A non-linear coupled second order ODE for a geodesic

Question

Let $g = (dx)^2 + e^x (dy)^2$ be a Riemannian metric on $\mathbb{R}^2$. I want to find the equation of the geodesic. To do this, I know that I can solve a system of coupled non-linear second order ODEs. After calculating the Christoffel symbols, I have arrived at the following system for $\gamma(t)=(\gamma^1(t),\gamma^2(t)) =(u(t),v(t))$: $$ u''-\frac{1}{2}e^u(v')^2 =0 $$ $$ v''+u'v'=0 $$ I'm not very familiar with ODEs beyond the basic techniques that one might learn in a first course. I started by guessing $u=-k\log t$ for some $k>0$, but this turned out to not work. Can someone help me solve this system? This is not for homework. I wanted to do an example to help me better understand parallel transport, but it ended up being too complicated. Thanks.

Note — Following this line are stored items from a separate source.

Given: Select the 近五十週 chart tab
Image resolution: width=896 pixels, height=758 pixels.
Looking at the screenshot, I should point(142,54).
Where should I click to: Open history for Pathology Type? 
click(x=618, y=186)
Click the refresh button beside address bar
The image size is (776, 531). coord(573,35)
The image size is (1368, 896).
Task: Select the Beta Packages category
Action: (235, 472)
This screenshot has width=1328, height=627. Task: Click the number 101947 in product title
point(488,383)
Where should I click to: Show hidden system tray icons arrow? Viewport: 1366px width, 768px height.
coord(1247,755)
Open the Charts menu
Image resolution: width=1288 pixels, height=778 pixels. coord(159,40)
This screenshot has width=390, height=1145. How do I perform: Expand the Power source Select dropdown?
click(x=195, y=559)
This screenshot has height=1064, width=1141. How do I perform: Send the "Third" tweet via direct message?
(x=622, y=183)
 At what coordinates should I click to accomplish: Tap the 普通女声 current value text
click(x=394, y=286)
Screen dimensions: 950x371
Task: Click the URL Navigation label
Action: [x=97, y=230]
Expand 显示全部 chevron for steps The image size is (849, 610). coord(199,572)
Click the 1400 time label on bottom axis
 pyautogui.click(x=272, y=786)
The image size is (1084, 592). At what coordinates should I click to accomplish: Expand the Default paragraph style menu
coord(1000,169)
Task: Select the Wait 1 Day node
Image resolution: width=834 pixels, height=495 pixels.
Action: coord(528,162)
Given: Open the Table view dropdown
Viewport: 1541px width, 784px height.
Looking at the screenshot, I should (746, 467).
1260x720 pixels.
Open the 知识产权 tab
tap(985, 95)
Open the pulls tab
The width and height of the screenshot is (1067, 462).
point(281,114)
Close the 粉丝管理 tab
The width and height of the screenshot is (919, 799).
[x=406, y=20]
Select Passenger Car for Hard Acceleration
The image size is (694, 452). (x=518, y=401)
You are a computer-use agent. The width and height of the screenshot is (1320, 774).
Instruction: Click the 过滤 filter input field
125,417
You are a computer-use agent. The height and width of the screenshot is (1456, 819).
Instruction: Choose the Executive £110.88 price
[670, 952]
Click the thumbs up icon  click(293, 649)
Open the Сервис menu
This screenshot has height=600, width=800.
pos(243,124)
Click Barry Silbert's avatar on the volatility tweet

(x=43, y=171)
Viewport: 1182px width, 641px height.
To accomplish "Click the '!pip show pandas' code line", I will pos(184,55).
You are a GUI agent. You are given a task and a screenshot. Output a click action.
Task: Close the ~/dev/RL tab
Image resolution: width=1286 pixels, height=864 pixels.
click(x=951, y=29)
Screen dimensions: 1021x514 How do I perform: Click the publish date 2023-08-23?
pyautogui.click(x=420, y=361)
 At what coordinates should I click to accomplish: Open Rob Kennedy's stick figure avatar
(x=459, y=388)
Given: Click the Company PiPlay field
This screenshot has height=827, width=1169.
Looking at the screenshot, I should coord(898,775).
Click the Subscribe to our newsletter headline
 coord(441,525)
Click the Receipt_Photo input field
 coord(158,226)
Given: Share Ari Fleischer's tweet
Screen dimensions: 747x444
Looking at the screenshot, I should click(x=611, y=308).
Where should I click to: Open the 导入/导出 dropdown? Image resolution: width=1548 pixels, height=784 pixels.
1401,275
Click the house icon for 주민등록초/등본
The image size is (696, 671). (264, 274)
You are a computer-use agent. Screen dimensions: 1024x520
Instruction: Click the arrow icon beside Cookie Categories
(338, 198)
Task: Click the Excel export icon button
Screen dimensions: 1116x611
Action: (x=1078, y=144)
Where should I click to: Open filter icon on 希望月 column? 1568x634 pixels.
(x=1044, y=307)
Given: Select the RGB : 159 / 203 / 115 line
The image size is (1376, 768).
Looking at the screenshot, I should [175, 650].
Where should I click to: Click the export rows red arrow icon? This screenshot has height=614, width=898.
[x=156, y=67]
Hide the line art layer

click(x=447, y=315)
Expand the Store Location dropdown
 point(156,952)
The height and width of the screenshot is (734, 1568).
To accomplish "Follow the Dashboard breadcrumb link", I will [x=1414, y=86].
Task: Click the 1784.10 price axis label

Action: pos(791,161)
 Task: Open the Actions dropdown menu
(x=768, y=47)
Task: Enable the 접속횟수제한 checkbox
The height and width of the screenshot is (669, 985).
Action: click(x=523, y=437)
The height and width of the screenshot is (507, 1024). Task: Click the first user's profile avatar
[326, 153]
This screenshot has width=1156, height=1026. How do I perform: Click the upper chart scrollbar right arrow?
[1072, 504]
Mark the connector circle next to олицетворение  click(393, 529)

EDIT: Intuitively, I feel like a geodesic from $(0,0)$ to $(1,1)$ will travel in a path that sticks closely to the $y$-axis for most of its time, because $e^x$ makes $g$ "lengthier" the bigger the value of $x$. This led me to guess a solution that is like $\log t$, but I don't know if this intuition is correct.

Per AlexanderJ93's solution, I have graphed the parameterization on Desmos for $a=b=c=1$ and got a curve that is roughly what I expected in the previous edit.

Answer 1

I'm going to focus on the ODE system (for more on the geometry, see Ted Shifrin's comment).

We want to solve the nonlinear system

$$ \begin{align}u'' - \frac{1}{2}v'^2\exp u & = 0 \\ v'' + u'v' & = 0\end{align}$$

Notice that the lowest order of $v$ is actually $v'$, so let's have $w = v'$. This gives us a second equation of

$$ w' + u'w = 0 $$

Multiply through by $\exp(u)$ (standard integrating factor method) to get

$$ \exp(u)w' + u'\exp(u) w = [w\exp(u)]' = 0 $$

and so we can integrate and solve

$$ w = a \exp(-u) $$

Put this into the first equation to get

$$ u'' - \frac{a^2}{2}\exp(-u) = 0 $$

Multiply through by $u'$ to get

$$ u'u'' - \frac{a^2}{2}u'\exp(-u) = \frac{1}{2}\left[u'^2 + a^2\exp(-u)\right]' = 0 $$

Integrate this to get the separable ODE

$$ u' = \sqrt{b^2-a^2\exp(-u)} $$

where $b^2 \geq a^2\exp(-u) \geq 0$. Integrate again

$$ \frac{2}{b}\tanh^{-1}\left(\frac{1}{b}\sqrt{b^2-a^2\exp(-u)}\right) = c + t $$

which we can solve explicitly as

$$ u = 2\log\left(\frac{a}{2b}\text{cosh}\left(c+bt\right)\right) $$

(replacing $b$ with $2b$ and $c$ with $bc$ for neatness). Then,

$$v = \int a\exp(-u) \text dt = \frac{4b^2}{a}\int \text{sech}(c+bt) \text dt $$

which we can integrate to

$$ v = \frac{4b^2}{ac}\tan^{-1}\sinh(b+ct) = \frac{4b^2}{ac}\text{gd}(b+ct) $$

where $\text{gd}$ is the Gudermannian function. Thus,

$$ \gamma(t) = \left( 2\log\left(\frac{a}{2b}\text{cosh}\left(c+bt\right)\right) , \frac{4b^2}{ac}\text{gd}(b+ct) \right) $$

Answer 2

Haven't checked the system is correct, but by writing $u(0) = u_{0}$, $u'(0) = u_{0}'$, and similarly for $v$, we can solve if $v_{0}' \neq 0$ by writing the second as $\frac{v''}{v'} = -u'$ and integrating to $v' = (e^{u_{0}}v_{0}') e^{-u}$. Substituting into the first gives $u'' - \frac{1}{2}(e^{u_{0}}v_{0}')^{2} e^{-u} = 0$. Multiplying by $u'$ and integrating gives $$ (u')^{2} + (e^{u_{0}}v_{0}')^{2} e^{-u} = (u_{0}')^{2} + e^{u_{0}} (v_{0}')^{2}, $$ which has the form $(u')^{2} = c_{2} - c_{1}^{2} e^{-u}$. This can be integrated and solved explicitly for $u$ (for example, by substituting $e^{u/2} = (c_{1} \cosh x)/\sqrt{c_{2}}$) and then for $v$, though the details are probably easier to write out oneself than to follow.